The mark of a criminal conviction often has a devastating effect on future career opportunities. Black formerly incarcerated individuals have an even harder time finding employment due to employer discrimination. But jobs aren’t only important for economic security. Susila Gurusami’s recent study explores how state agents like probation officers, parole officers, and attorneys determine Black women’s commitment to rehabilitation by assessing if and how their employment is reliable, recognizable, and redemptive. Failure to meet these criteria could mean returning to jail or prison. In doing so, probation and parole officers reinforce “rehabilitation labor,” where formerly incarcerated women must prove that they have successfully transformed from ‘criminals’ to ‘workers.’

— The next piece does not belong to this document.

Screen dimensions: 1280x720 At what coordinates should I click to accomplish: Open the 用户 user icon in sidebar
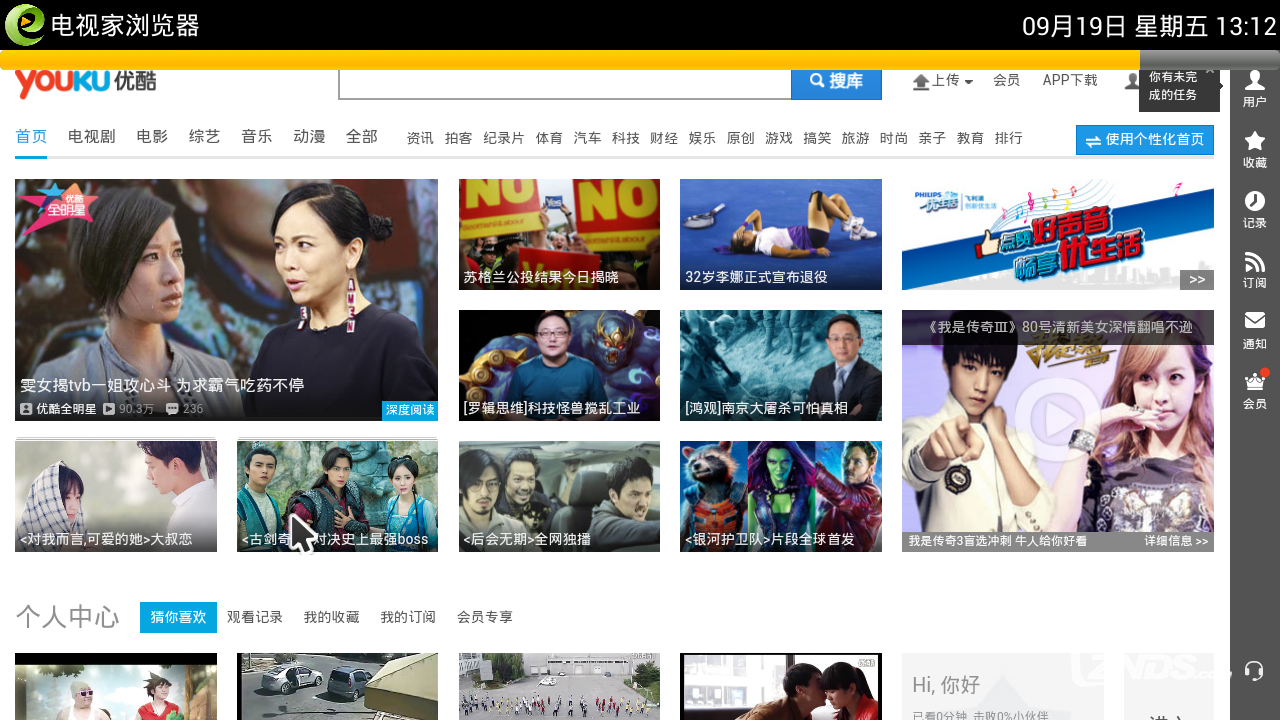point(1254,88)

Gurusami spent 18 months volunteering as a social work intern with a local organization in a Los Angeles county that assisted formerly incarcerated women find employment, housing, and other rehabilitative needs. During her time there, she worked with 35 women — driving them to doctor’s appointments, guiding them through job applications, and accompanying them to court proceedings. She developed a close relationship with several women by conversing with them in their homes, meeting them at restaurants, accompanying them on daily walks, and speaking with them via phone and text messaging regularly.
The women in Gurusami’s study quickly learned that their probation and parole officers would not simply accept any form of employment. Rather, probation and parole officers emphasized that formerly incarcerated women must find work that state agents deem reliable, recognizable, and redemptive. Reliable employment meant long-term, full-time work. State agents criticized women who found seasonal positions or temp jobs. Some women were even discouraged from seeking education despite its long-term potential to generate greater income. Those who attempted to earn GEDs, college degrees, or attend trade school were often discouraged by parole and probation officers who did not recognize education as a legitimate means to finding employment.

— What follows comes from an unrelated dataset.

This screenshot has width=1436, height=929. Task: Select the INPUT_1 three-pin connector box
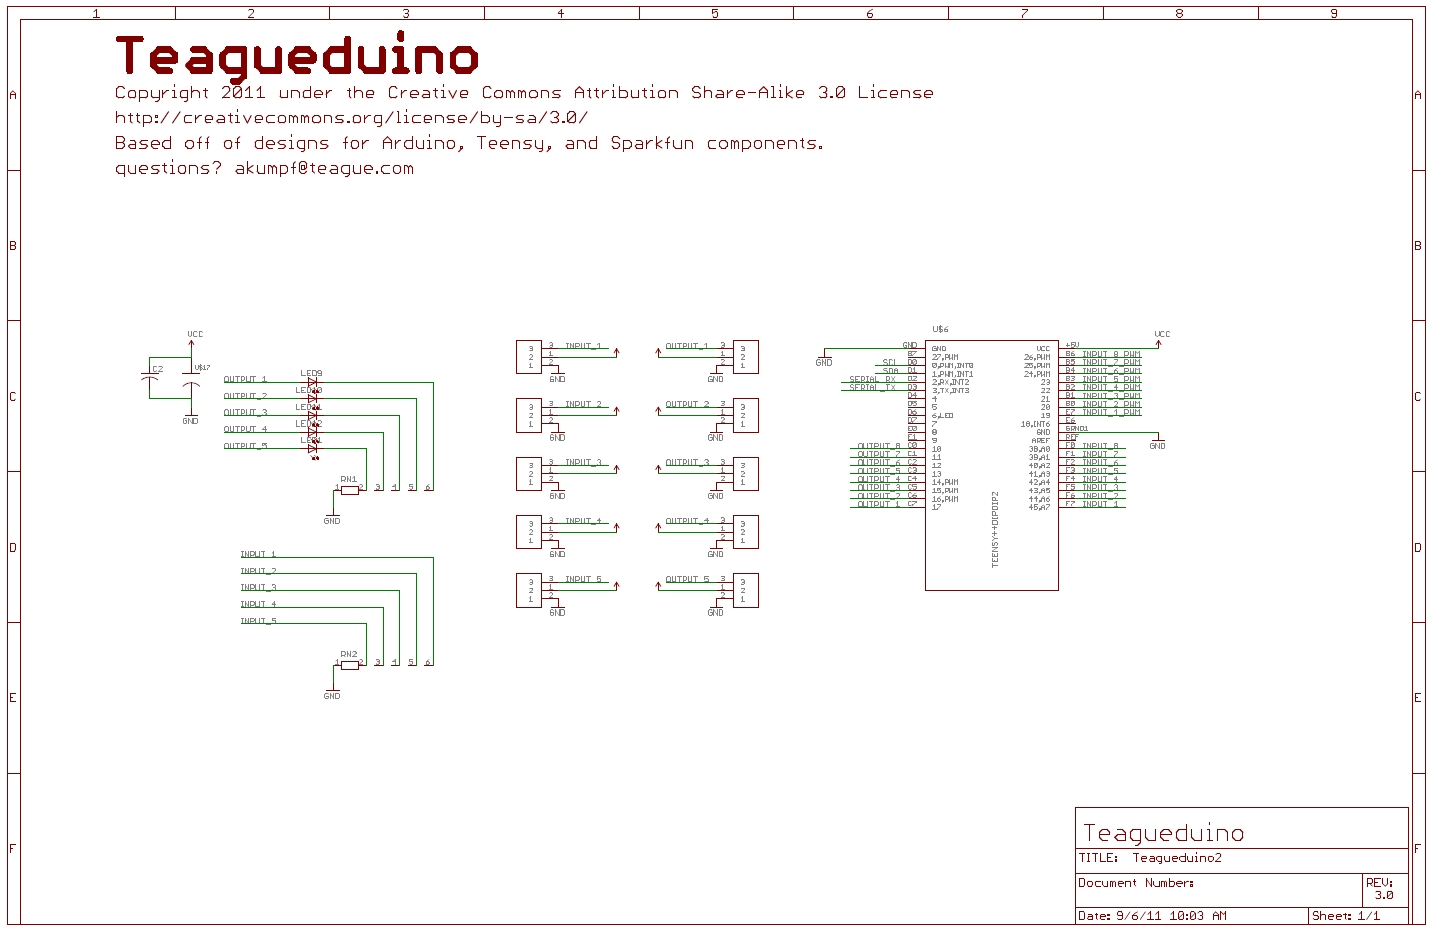529,357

Furthermore, parole and probation officers did not recognize traditionally female-dominated forms of work, like braiding hair or assisting with care of relatives, that did not take place in conventional workplace settings as valid employment. Lastly, state agents also tended to push women towards redemptive work — work that they viewed as beneficial to the community, such as counseling and social work. Women who failed to find employment that met these criteria were threatened with prison. While employment is vital to a successful future after incarceration, limiting opportunities for both work and education and forcing Black women to partake in rehabilitation labor reinforces notions that Black women’s actions are in need of constant control and discipline by the state.